HOW TO COMPLETE THIS TASK -> Locate the word "height" in the data below, then copy every line that holds it.

RECORDED INFORMATION ->
┄┄┄┄┄┄

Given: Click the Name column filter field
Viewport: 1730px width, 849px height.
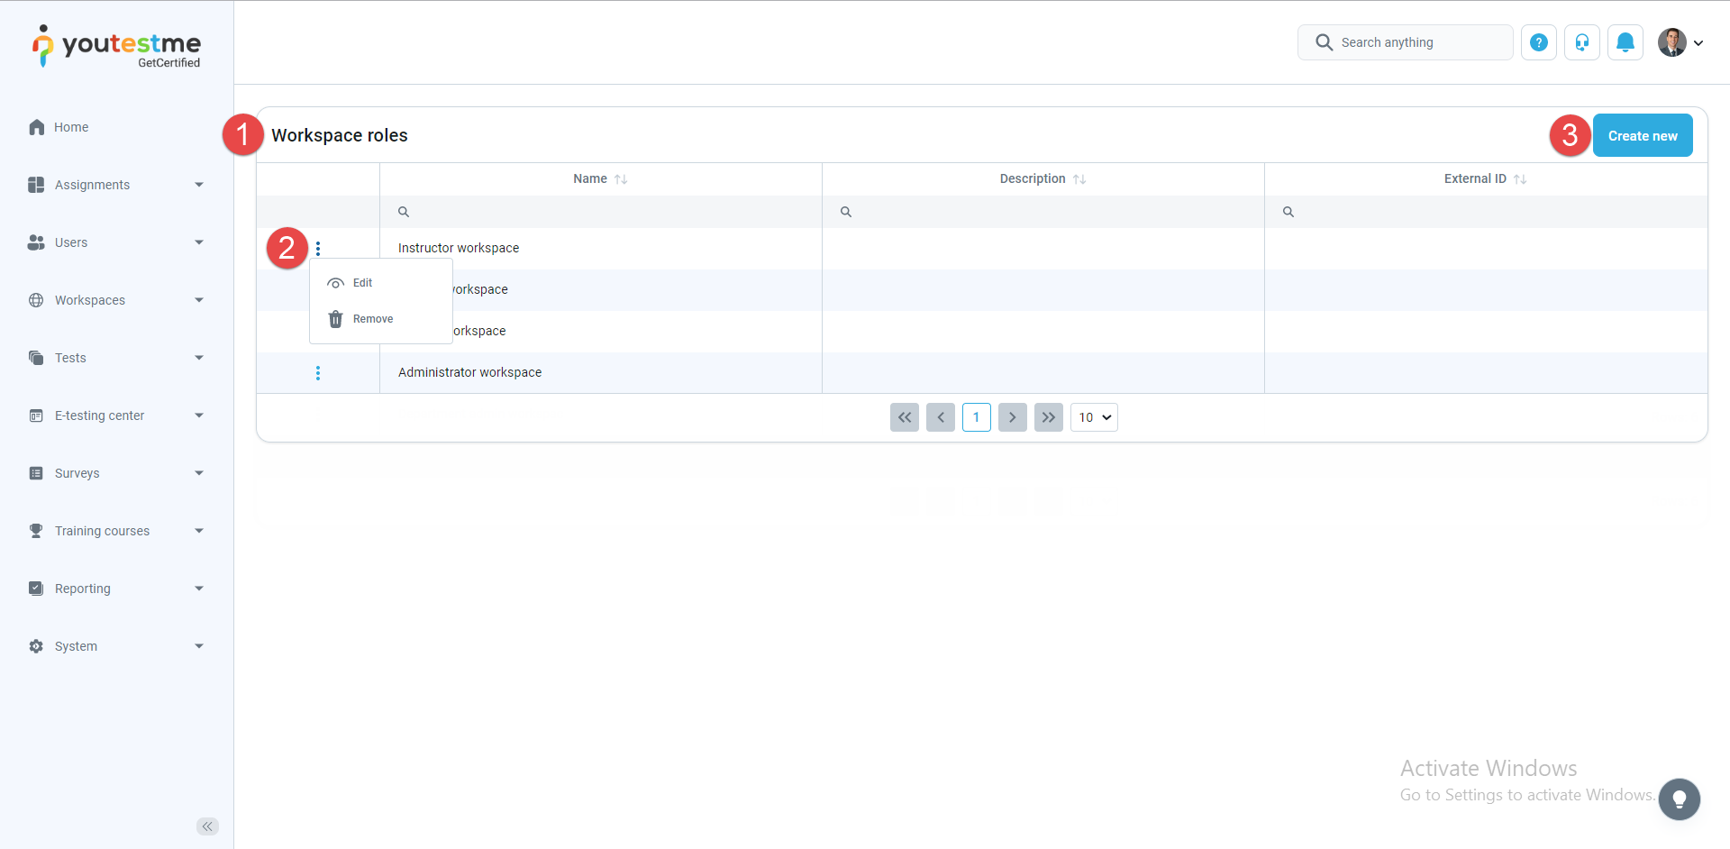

┄┄┄┄┄┄

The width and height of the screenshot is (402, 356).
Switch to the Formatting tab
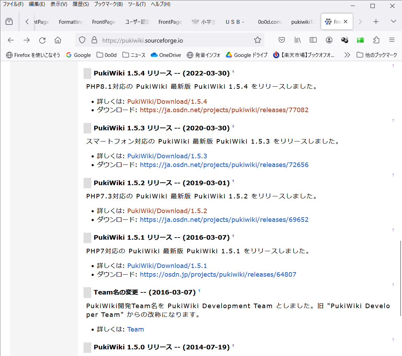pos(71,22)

┄┄┄┄┄┄

EXERCISE RESPONSE ->
Viewport: 1730px width, 849px height.
The width and height of the screenshot is (402, 356).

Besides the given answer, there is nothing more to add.